あまりにあやが真剣な顔で自分の顔を見たものだから、翔はふっと笑ってしまった。
「なーんだよー照れちゃうじゃんか。」
ゲームのコントローラを白いフカフカのマットの上に投げ出して、横にいるあやを無造作に抱きしめた。
「うぁ。」
急に横から手が伸びてきて、それが自分をすっぽりと覆ったため、あやは少しびっくりして首をすくめた。

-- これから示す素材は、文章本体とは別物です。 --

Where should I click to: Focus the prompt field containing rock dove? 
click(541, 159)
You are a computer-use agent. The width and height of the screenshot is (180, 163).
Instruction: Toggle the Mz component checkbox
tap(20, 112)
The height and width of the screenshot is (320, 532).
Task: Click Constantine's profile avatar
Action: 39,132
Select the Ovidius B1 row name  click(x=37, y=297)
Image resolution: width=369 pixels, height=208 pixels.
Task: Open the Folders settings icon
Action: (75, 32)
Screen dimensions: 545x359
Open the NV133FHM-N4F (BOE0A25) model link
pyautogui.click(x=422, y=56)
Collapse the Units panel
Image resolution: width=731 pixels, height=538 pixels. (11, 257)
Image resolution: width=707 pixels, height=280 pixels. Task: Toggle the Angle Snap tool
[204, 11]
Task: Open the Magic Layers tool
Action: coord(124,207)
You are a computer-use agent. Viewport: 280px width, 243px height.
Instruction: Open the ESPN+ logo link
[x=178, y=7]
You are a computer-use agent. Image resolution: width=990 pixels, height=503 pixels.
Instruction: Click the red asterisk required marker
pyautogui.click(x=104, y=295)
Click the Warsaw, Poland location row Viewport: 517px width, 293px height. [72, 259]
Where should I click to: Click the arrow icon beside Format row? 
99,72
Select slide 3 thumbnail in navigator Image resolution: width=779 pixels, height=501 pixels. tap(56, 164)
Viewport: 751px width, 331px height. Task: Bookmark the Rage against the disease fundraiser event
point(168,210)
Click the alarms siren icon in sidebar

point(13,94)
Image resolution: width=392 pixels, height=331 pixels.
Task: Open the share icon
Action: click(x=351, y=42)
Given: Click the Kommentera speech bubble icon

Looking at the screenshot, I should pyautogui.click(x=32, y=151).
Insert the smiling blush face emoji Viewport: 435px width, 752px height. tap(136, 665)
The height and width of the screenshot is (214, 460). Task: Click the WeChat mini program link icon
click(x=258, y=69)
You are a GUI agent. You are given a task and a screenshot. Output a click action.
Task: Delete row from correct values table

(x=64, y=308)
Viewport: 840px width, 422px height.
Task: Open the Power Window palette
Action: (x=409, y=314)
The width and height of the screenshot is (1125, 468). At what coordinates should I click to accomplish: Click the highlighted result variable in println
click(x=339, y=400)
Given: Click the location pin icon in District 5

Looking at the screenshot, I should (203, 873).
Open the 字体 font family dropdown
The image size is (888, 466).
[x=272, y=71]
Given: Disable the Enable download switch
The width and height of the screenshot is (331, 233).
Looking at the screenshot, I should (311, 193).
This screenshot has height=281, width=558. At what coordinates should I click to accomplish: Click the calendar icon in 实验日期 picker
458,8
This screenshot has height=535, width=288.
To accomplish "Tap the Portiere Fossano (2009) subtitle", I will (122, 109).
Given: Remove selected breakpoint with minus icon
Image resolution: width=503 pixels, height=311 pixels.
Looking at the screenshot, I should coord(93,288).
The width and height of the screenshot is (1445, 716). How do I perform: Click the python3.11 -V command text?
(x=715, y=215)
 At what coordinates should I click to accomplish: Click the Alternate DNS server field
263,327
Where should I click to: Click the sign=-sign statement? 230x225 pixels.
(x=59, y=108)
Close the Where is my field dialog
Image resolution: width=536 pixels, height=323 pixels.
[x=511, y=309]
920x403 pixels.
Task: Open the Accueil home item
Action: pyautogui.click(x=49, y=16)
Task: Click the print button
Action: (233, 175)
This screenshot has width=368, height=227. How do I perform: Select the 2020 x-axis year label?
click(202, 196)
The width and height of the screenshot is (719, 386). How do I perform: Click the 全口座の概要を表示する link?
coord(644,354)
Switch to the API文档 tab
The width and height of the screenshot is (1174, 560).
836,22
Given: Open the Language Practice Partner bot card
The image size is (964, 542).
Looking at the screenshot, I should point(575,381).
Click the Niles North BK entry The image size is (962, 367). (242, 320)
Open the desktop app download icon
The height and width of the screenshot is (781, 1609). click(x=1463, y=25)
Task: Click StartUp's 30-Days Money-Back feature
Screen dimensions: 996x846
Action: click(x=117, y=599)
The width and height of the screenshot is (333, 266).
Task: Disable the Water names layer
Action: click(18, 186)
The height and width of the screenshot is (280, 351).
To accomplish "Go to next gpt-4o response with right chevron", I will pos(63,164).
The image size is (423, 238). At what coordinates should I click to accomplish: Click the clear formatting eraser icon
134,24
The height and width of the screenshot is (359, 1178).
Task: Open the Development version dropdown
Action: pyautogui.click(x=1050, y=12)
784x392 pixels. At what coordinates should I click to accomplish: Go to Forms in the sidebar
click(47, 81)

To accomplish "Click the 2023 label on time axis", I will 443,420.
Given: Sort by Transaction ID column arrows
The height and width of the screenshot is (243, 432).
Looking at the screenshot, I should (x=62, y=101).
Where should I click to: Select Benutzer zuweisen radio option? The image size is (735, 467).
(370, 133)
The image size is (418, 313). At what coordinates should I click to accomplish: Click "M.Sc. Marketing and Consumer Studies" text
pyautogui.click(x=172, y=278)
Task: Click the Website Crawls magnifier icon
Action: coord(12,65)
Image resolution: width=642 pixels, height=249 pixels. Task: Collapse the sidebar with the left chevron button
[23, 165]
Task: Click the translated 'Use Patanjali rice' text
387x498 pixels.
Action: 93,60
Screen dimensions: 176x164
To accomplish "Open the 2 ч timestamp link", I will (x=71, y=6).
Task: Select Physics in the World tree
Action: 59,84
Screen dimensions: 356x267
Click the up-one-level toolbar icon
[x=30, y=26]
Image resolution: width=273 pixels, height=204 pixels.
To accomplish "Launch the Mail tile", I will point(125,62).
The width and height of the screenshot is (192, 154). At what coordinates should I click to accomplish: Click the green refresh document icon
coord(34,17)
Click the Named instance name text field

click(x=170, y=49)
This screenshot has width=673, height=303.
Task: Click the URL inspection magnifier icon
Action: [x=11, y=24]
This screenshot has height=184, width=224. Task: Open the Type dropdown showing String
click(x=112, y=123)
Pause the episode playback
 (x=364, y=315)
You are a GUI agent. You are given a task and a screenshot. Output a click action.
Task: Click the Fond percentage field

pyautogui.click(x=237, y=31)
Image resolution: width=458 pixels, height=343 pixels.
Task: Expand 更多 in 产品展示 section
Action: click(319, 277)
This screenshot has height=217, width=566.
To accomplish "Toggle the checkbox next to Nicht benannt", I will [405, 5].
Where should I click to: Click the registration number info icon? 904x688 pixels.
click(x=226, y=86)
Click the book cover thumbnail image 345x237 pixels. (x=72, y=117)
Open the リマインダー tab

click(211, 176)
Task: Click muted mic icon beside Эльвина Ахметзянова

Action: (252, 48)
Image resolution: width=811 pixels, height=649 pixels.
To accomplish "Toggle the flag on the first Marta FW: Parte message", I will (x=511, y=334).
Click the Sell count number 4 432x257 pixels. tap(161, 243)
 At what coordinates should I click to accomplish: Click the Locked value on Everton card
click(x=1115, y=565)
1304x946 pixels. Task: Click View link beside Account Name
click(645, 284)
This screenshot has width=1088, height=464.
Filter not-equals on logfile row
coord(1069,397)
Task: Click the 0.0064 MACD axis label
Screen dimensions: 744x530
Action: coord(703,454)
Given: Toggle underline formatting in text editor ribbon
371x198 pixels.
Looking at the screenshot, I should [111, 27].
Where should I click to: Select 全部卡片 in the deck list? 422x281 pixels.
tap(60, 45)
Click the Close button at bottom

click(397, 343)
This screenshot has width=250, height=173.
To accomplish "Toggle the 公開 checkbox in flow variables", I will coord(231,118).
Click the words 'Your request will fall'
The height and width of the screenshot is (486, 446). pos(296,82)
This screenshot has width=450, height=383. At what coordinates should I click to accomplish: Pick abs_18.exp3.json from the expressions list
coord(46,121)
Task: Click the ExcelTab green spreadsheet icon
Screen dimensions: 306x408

あやよりも大きな翔の腕と体はあたたかくて、不思議と心をあったかくさせる。
どうしてこの人は私のそばにいても、こんなにほかほかでいられるんだろうかと思う。
だってあやの手はすごく冷たいのだ。
それなのに、手をつないでも、抱き合っても、翔の体は冷たくならない。
「しょーちゃん??」
あやの耳たぶの横に顔をうずめたまま、翔は返事をする。
「んー??」
「体、ひえない?」
自分を抱きしめている翔の指に自分の指をかさねてみる。
「すっげーあったまる。っていうかなんで??」
かさねた指が、下からからめられて、にぎられる。
「だって、あたしの手、つめたいでしょ?」
確認するように、翔の指があやの指をにぎりなおした。
「んー・・・冷たいっていっちゃぁ冷てー。でも別に俺は平気だけど。」
そういって顔をあげ、あやを自分のほうに向かせて、つけたした。
「っていうか、俺、あやのこと、こーしてっとあったまるし。」
ぎゅっと手をにぎり、あやを安心させようと、翔は必死だった。
もし、あやがまた入院してしまわないように、安心させることで必死だった。
「あたしもあったかいよ。」
顔をくちゃっと緩ませて、あやは笑った
「ねぇ、翔ちゃん。あとでコンビニ行こー。」
翔の大きなベージュのセーターの裾をひっぱって言った。
「おー。んじゃ30分はこーしててな。」
「うん。いいよ?」
ほっぺをピンクに染めて、うなずいた。
さっきまでの翔と同じように、耳たぶに顔を埋めて。
いつもと違う感じです。たまにはこーいうのも出してみたり。どうですか?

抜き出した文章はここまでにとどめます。